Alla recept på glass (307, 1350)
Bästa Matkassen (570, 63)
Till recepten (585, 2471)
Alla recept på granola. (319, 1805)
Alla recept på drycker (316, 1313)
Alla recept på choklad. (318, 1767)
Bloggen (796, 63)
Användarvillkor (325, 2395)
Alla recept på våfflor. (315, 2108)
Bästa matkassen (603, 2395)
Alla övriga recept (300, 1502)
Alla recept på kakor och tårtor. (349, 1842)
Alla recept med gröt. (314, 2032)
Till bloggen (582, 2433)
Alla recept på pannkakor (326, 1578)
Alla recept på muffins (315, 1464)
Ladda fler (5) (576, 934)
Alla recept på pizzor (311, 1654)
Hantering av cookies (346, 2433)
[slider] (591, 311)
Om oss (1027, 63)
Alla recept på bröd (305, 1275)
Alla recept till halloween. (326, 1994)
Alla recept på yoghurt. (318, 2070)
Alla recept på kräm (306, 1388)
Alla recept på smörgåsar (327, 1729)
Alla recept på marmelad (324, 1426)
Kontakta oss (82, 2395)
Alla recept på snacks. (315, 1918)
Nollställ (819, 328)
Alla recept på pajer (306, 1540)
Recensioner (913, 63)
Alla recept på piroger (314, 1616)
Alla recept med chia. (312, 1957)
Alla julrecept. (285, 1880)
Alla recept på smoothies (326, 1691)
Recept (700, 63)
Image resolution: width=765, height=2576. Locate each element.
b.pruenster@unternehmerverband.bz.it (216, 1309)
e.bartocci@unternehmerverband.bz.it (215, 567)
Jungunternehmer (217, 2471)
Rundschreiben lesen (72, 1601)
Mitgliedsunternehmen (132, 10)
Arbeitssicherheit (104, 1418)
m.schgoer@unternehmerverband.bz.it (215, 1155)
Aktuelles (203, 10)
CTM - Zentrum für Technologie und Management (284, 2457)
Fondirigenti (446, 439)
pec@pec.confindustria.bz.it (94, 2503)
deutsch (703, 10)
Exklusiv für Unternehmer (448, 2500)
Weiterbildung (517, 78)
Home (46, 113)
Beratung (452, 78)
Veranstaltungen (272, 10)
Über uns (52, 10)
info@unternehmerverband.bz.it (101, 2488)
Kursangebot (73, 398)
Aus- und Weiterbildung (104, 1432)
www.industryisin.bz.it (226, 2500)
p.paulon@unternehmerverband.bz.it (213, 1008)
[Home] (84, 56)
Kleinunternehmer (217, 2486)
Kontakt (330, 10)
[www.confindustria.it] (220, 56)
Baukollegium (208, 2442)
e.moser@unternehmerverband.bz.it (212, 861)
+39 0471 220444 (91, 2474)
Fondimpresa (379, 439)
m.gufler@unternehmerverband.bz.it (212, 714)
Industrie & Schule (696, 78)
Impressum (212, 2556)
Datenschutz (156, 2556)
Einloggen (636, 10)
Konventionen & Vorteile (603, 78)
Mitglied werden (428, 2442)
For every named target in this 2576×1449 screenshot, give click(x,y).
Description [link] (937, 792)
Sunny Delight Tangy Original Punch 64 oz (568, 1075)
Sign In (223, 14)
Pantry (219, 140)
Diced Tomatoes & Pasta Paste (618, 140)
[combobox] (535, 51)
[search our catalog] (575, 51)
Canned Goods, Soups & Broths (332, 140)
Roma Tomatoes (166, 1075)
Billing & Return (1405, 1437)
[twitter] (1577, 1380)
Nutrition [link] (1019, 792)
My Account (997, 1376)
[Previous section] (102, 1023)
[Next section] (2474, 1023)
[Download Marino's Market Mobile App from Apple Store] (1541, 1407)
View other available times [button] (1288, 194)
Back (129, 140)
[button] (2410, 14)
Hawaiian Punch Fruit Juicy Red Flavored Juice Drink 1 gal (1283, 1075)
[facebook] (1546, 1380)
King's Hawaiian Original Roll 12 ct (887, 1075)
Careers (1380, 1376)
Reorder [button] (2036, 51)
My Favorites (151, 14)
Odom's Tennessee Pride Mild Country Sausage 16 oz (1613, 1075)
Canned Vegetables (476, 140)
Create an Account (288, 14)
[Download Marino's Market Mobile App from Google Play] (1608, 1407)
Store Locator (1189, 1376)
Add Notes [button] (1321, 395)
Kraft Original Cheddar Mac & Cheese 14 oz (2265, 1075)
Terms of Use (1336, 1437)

::::::::::

TASK DETAILS: Once you have read the entries above, state how many of their lines include "Marino", giving the number alone.

SOLUTION FOR THIS EXERCISE: 2